◆ Aim of the task ◆
Of all the entries below, only the lines from the one with "İşlemci Serisi label" up to and including the one with "Viewport: 1568px width, 702px height." are to be duplicated exactly.

◆ Records to use ◆
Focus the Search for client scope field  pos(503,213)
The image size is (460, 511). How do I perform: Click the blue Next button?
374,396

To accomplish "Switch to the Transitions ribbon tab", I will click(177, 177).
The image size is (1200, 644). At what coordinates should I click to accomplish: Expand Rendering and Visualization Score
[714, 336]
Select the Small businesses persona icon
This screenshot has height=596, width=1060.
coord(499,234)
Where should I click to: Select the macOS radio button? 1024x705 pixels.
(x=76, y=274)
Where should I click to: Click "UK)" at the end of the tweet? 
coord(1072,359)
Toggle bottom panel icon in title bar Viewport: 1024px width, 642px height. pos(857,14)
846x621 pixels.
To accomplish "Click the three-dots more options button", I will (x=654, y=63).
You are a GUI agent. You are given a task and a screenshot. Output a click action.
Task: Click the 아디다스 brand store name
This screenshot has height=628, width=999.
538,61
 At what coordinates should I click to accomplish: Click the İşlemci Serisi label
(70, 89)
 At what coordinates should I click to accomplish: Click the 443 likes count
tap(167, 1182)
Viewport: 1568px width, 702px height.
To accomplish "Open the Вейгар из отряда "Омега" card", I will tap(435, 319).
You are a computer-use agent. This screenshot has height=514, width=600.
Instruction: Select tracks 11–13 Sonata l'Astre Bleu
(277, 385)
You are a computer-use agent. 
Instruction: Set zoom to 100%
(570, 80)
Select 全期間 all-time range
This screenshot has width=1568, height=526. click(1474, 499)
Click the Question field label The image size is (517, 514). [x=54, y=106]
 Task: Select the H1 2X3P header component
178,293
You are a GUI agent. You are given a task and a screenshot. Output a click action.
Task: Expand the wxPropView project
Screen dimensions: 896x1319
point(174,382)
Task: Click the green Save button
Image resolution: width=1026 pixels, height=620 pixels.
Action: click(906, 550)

◆ Answer ◆
 At what coordinates should I click to accomplish: Click the İşlemci Serisi label
(70, 89)
 At what coordinates should I click to accomplish: Click the 443 likes count
tap(167, 1182)
Viewport: 1568px width, 702px height.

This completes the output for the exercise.